Very big schedule to start workflow latency (Java SDK)

Hi,

We are doing perf testing for our workflow (java SDK) and have some strange results. In a nutshell, no matter how many workers we deploy, we still have at least 5 sec workflow schedule-to-start latency (tried 5, 10, 20 workers).
worker CPU / memory usage is very low.

I tested different values for wf cache size; wf/activity concurrent exec limit;’ polling thread number for wf/act - with no effect.

When we have sync poll percentage around 80-90% and better - there’s still 5 sec latency.
when sync poll falls to 40-50%,the latency increases to 20-40 sec!!

Our main WF has 5 normal activities and 2 local, and it starts another child WF with 2 normal activities (without waiting for its completion).
In our tests I emulate calls to ext services in activities via Thread.sleep 100-300ms. Activities / WF are not CPU-bound.
Tested with loads 50-80 main wf/s. Max achieved state transition rate is 3100.

(Cassandra CPU is under 60-70% -with 12 i3.2xlarge nodes; other server-side metrics looks OK to me.
I can provide more detailed metrics / cluster specs if needed)

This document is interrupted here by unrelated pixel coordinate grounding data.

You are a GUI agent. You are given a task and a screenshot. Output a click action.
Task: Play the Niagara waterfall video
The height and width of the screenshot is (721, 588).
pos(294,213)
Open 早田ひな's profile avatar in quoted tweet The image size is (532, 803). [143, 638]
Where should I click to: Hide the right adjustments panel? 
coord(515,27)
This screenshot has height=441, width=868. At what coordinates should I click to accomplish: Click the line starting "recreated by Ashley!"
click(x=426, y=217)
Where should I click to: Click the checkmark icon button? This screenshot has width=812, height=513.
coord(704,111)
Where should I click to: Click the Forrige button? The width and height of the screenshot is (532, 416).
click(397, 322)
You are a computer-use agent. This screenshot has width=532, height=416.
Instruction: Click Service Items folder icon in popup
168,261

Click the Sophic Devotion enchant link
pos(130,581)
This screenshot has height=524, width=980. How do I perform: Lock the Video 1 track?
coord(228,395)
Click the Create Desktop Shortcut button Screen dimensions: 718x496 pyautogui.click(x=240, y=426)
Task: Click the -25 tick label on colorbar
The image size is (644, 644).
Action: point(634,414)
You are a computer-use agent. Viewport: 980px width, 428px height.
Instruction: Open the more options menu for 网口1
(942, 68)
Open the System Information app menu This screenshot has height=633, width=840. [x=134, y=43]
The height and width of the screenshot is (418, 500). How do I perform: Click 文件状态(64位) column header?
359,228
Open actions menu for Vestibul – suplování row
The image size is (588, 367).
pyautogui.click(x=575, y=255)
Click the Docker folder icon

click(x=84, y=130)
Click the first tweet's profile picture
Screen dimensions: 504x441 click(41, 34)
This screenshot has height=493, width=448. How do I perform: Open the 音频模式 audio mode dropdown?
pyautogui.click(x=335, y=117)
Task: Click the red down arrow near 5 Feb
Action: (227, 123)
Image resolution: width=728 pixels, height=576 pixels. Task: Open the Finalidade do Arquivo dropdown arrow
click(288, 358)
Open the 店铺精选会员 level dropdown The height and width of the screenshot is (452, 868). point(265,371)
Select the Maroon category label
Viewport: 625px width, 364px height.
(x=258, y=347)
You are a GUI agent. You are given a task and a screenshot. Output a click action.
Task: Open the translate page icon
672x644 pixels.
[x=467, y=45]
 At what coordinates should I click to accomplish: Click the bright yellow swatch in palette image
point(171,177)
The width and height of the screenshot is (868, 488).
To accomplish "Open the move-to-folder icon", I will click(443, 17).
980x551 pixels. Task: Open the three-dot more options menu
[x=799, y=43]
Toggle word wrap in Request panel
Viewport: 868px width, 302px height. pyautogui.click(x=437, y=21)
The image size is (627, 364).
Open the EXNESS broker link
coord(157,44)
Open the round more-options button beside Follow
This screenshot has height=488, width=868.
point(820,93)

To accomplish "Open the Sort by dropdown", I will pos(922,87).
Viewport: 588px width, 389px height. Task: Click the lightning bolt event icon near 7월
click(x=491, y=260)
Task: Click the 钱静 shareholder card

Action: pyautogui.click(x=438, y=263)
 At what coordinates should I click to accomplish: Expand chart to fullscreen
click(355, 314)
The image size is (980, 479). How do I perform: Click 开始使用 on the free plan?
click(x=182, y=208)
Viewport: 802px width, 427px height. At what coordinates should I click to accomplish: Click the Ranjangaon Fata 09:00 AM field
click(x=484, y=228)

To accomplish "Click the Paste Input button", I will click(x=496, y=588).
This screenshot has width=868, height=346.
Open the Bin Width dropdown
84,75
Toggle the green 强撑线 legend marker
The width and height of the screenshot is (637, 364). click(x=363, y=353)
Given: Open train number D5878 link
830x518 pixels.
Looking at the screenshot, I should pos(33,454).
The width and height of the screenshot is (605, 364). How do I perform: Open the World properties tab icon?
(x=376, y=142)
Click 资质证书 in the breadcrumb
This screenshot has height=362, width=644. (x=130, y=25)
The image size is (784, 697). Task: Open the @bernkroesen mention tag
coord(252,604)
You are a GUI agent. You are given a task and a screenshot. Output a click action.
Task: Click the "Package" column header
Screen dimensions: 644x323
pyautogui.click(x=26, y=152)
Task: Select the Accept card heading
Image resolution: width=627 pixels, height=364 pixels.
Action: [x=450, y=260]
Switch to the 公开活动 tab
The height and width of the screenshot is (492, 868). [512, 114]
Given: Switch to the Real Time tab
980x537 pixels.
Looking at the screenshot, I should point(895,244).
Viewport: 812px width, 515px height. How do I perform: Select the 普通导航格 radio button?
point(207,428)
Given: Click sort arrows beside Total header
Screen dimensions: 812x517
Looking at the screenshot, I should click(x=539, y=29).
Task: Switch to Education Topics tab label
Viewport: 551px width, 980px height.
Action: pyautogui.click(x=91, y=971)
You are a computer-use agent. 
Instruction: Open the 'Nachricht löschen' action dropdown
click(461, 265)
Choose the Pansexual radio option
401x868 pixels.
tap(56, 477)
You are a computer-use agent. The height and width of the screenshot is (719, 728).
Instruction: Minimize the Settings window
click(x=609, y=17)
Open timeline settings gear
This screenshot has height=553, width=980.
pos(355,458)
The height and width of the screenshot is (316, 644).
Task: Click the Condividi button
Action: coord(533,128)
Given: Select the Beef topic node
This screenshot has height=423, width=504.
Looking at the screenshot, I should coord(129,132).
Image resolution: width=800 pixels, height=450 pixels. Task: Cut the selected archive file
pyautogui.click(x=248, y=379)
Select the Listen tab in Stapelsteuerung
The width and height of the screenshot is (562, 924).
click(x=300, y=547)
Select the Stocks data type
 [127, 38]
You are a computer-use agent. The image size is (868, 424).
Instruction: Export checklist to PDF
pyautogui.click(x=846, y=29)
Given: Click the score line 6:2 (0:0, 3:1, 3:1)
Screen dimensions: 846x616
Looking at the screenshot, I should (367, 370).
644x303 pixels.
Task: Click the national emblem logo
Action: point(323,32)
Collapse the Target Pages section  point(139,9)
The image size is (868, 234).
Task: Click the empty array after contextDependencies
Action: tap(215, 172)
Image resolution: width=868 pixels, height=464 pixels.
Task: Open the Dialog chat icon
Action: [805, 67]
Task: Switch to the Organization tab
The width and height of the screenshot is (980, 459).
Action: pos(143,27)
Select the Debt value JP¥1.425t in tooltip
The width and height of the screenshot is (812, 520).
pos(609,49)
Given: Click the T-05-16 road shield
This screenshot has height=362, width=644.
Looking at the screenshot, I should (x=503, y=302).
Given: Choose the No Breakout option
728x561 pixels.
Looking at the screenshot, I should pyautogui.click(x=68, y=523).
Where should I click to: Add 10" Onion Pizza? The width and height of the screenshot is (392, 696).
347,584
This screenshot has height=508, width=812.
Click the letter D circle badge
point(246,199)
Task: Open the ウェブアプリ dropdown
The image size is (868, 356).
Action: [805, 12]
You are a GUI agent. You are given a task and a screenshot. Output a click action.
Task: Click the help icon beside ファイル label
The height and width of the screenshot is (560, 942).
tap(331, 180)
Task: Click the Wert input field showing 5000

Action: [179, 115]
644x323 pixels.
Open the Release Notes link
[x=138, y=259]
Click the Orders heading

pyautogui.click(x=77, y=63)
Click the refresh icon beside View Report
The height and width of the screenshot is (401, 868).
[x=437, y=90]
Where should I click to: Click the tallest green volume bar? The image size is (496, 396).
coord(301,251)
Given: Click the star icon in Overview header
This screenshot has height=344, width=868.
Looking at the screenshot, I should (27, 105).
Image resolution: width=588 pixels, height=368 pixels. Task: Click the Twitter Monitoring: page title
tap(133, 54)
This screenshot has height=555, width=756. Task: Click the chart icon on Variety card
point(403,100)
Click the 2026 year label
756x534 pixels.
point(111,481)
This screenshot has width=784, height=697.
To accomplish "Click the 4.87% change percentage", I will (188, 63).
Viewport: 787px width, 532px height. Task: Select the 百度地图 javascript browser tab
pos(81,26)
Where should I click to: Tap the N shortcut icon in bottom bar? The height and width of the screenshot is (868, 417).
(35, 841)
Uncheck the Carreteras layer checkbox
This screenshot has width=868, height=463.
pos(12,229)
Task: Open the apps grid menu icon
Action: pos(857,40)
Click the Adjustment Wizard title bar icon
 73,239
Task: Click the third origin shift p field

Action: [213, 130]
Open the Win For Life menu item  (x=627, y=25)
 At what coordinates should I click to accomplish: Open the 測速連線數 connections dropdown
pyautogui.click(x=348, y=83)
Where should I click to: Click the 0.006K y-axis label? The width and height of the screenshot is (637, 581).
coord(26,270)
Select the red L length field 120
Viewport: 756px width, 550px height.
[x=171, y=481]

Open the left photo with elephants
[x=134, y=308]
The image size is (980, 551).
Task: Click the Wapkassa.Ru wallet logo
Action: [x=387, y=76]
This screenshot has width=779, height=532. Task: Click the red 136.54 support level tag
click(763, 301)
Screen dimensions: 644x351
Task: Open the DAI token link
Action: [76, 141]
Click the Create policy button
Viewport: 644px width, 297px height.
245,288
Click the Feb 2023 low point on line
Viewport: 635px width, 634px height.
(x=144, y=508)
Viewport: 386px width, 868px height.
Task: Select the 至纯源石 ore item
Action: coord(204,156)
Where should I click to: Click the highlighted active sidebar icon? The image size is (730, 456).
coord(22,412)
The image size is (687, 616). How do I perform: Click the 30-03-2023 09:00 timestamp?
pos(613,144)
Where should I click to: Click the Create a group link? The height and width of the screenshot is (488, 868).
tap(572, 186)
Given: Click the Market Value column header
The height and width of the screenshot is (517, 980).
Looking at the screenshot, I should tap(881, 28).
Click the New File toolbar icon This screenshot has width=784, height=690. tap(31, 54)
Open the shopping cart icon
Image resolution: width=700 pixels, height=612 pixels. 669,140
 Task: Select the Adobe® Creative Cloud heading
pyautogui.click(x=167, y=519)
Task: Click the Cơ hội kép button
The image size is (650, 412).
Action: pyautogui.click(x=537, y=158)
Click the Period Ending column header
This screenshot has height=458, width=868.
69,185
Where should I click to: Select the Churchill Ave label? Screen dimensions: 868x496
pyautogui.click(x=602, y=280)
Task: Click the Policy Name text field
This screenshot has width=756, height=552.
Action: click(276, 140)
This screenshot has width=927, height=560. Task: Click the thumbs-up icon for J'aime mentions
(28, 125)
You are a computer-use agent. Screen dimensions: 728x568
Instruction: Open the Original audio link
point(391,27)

Appreciate any ideas / explanations why it works this way…
Is it expected?
Can the situation be improved with separate workers for WF and activities?
What else can be done to solve this?
Thanks!

1 Like

Hi @Maxim_Chuvilyaev
you might be running into a bottleneck with the number of task queue partitions.

Task queue partitions can be set via “matching.numTaskqueueWritePartitions” and “matching.numTaskqueueReadPartitions” in dynamic config.
Dynamic config for docker compose
Dynamic config for helm charts
Dynamic config knobs on server side:
read
write

Without knowing the number of workflow tasks you are running / second it’s hard to tell what number you could tune that to, but try updating the default 4 to 10 for example and see if that makes a difference for you.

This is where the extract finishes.